Quote exactly the lines from the start of the entries to the one with "has width=1194, height=889.", both ends included.
[Opening THE DATA section]
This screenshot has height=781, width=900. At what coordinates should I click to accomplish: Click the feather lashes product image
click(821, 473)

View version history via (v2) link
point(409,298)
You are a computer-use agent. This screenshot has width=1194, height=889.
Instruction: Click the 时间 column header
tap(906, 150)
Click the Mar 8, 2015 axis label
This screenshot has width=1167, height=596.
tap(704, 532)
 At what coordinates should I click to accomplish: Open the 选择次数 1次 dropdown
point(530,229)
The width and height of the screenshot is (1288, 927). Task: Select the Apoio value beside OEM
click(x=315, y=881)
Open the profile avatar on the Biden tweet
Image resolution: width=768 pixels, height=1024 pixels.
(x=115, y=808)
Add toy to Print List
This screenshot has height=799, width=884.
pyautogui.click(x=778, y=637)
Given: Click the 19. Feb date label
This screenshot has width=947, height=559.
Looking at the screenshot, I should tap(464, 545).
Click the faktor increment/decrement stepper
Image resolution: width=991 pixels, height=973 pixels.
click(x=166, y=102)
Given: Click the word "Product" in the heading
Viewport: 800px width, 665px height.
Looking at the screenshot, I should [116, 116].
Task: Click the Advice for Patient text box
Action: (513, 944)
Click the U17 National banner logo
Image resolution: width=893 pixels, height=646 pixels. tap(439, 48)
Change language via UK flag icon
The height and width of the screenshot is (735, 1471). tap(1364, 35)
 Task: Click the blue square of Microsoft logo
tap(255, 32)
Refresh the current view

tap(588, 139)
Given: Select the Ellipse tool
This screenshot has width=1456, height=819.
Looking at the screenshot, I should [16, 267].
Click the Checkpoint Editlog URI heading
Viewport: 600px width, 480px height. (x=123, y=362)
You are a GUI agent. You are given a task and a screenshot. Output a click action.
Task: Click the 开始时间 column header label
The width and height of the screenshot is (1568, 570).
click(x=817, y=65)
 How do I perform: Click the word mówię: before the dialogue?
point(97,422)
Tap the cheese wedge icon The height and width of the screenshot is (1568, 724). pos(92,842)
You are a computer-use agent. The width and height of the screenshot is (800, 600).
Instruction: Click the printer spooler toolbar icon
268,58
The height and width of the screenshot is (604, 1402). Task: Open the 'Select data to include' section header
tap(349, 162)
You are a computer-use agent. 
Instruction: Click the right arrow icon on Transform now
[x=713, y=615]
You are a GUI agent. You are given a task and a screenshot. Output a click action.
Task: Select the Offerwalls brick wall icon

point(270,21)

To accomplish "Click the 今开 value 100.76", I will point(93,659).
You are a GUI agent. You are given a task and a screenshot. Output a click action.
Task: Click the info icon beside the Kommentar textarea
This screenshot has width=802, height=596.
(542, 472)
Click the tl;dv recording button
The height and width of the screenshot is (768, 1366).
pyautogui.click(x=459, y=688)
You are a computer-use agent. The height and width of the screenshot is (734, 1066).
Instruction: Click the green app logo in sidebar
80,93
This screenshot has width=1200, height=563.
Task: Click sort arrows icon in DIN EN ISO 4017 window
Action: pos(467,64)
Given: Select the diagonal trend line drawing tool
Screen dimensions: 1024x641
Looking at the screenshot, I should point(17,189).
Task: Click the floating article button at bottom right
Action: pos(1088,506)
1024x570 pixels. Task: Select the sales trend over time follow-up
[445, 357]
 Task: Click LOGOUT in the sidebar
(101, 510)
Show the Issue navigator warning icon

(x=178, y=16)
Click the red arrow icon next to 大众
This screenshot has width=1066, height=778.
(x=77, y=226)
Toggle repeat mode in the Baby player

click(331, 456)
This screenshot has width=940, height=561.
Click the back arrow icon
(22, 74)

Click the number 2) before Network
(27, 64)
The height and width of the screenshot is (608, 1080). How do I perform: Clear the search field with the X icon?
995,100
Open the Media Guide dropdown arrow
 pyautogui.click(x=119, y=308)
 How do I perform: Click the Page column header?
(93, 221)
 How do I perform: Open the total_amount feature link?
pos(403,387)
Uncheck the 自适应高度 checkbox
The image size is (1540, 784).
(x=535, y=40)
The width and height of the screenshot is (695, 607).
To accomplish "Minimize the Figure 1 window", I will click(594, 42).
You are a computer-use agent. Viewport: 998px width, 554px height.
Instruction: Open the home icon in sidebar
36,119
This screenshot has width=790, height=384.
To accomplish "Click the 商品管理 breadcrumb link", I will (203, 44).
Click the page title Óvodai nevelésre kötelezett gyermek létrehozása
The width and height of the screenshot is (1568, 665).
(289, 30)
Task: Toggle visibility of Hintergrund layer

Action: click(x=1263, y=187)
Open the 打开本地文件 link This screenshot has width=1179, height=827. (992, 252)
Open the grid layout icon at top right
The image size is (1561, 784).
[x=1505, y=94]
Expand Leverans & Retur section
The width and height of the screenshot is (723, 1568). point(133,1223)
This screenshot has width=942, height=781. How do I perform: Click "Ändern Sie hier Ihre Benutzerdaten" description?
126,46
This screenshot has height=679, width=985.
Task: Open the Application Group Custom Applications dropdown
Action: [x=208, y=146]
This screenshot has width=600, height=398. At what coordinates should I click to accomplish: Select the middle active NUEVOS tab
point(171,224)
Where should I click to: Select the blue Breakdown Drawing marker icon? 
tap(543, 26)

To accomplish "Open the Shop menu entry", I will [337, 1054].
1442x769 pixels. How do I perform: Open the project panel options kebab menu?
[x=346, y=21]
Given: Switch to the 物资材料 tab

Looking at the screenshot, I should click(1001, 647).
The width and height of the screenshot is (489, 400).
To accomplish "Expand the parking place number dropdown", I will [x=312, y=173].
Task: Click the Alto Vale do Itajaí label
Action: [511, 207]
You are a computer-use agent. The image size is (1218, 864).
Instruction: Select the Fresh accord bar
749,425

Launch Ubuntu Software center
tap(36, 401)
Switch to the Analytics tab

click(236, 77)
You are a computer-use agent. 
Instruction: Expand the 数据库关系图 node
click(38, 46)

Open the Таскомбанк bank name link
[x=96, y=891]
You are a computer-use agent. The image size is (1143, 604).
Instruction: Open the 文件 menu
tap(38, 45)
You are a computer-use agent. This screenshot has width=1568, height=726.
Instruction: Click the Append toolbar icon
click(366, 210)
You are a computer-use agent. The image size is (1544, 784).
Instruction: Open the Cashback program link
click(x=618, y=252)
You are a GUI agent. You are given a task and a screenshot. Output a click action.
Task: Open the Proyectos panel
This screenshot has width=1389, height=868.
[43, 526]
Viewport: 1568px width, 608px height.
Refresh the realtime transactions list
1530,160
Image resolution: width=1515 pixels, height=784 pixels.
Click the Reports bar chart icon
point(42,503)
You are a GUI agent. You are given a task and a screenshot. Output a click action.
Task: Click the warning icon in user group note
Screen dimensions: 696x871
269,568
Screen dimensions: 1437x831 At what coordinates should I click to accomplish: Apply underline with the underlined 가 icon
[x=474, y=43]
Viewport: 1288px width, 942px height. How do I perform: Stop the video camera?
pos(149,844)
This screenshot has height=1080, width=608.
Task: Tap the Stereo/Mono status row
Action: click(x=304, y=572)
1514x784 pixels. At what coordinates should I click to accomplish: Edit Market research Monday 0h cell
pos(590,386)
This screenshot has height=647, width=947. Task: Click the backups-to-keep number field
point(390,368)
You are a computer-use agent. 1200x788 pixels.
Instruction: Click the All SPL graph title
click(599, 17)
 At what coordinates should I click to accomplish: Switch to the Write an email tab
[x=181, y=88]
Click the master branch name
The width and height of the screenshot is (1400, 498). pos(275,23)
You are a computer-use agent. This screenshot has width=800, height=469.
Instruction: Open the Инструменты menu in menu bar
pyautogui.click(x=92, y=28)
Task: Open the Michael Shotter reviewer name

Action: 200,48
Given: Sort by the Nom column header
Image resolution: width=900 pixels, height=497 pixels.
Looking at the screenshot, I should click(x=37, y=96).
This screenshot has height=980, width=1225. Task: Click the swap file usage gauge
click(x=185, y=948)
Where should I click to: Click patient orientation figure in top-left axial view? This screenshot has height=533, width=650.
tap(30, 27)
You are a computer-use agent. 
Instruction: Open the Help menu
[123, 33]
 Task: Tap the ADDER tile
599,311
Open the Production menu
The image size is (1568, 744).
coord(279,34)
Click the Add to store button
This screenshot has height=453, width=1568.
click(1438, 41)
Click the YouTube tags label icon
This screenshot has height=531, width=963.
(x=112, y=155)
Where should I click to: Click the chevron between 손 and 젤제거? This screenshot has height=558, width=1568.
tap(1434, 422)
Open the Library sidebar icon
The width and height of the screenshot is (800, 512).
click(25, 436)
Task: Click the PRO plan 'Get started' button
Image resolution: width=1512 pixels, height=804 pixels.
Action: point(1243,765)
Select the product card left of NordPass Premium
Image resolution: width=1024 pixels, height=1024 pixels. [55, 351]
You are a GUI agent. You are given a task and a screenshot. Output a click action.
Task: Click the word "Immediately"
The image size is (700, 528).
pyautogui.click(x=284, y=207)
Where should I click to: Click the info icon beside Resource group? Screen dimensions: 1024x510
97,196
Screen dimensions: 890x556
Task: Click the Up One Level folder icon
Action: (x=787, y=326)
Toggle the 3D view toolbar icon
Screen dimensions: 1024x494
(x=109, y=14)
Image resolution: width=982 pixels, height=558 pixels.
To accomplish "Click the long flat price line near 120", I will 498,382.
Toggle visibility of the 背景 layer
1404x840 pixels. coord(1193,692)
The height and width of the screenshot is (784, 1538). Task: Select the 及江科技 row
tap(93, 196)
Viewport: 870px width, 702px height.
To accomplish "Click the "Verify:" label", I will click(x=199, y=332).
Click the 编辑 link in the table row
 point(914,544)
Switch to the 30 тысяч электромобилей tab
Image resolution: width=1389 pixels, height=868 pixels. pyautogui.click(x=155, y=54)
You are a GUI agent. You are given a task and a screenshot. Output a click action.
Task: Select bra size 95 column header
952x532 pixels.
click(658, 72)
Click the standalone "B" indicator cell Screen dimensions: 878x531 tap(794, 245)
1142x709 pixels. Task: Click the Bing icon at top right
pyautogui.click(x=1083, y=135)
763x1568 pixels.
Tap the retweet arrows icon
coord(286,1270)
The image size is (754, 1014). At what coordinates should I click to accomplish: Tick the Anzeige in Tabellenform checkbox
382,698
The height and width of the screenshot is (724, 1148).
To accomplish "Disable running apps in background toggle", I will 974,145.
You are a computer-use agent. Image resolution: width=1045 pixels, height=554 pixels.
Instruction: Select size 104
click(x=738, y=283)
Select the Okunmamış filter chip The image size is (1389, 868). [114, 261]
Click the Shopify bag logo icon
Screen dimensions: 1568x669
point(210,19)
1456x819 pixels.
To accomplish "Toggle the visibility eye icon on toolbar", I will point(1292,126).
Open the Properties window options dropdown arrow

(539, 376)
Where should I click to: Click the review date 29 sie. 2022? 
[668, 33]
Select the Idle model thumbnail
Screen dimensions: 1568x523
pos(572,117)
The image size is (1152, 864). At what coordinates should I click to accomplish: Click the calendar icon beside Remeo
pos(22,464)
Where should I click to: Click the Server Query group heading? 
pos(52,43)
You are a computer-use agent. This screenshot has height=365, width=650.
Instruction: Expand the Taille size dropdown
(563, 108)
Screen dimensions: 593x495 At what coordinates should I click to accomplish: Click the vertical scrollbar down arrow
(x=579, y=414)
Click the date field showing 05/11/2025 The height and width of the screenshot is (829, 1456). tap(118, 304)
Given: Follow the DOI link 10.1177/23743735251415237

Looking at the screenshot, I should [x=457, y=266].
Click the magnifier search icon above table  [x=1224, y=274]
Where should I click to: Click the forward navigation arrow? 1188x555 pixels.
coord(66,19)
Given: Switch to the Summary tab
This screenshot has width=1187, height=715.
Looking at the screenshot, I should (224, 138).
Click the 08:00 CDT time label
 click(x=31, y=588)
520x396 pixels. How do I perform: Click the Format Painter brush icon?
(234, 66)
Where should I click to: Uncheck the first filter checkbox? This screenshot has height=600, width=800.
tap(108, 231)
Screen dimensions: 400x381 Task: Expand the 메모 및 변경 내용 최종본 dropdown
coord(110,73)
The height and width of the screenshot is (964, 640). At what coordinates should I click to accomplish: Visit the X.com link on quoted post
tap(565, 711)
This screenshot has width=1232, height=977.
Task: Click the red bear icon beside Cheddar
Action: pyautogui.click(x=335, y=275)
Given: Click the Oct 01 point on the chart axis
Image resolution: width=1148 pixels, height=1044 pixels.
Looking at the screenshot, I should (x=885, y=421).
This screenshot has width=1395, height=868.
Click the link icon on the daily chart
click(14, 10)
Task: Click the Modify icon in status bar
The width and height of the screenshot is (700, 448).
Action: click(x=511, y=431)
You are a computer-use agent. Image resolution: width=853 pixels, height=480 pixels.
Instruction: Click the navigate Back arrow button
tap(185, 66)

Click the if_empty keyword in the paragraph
[Closing THE DATA section]
_THE ANSWER_.
This screenshot has height=781, width=900. At what coordinates should I click to accomplish: Click the feather lashes product image
click(821, 473)

View version history via (v2) link
point(409,298)
You are a computer-use agent. This screenshot has width=1194, height=889.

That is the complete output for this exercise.